- Brief -
Give back only the lines in the records below from the one with "Select Master bedroom" to the one with "The height and", both inclusive, word for word.
--- Data records Enclosed Below ---
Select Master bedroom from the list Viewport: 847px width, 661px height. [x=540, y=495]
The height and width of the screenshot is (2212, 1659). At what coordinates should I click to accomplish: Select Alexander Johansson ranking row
--- End of Enclosed Data records ---
--- Data records Enclosed Below ---
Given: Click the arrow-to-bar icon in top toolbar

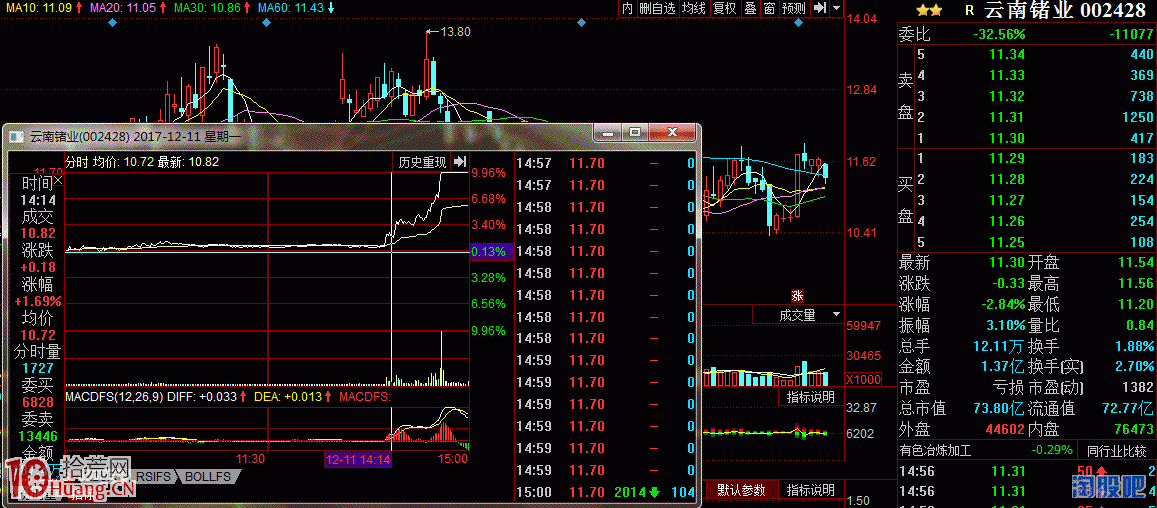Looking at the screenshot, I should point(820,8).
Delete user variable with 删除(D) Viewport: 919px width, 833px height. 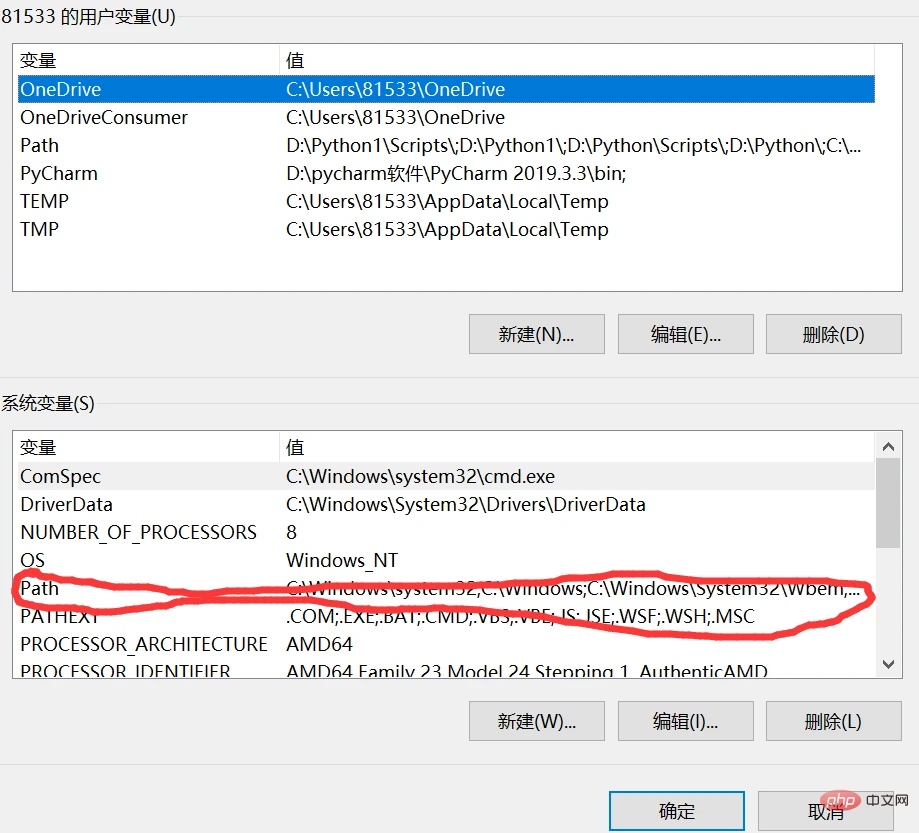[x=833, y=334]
--- End of Enclosed Data records ---
- Answer box -
Select Master bedroom from the list Viewport: 847px width, 661px height. [x=540, y=495]
The height and width of the screenshot is (2212, 1659). At what coordinates should I click to accomplish: Select Alexander Johansson ranking row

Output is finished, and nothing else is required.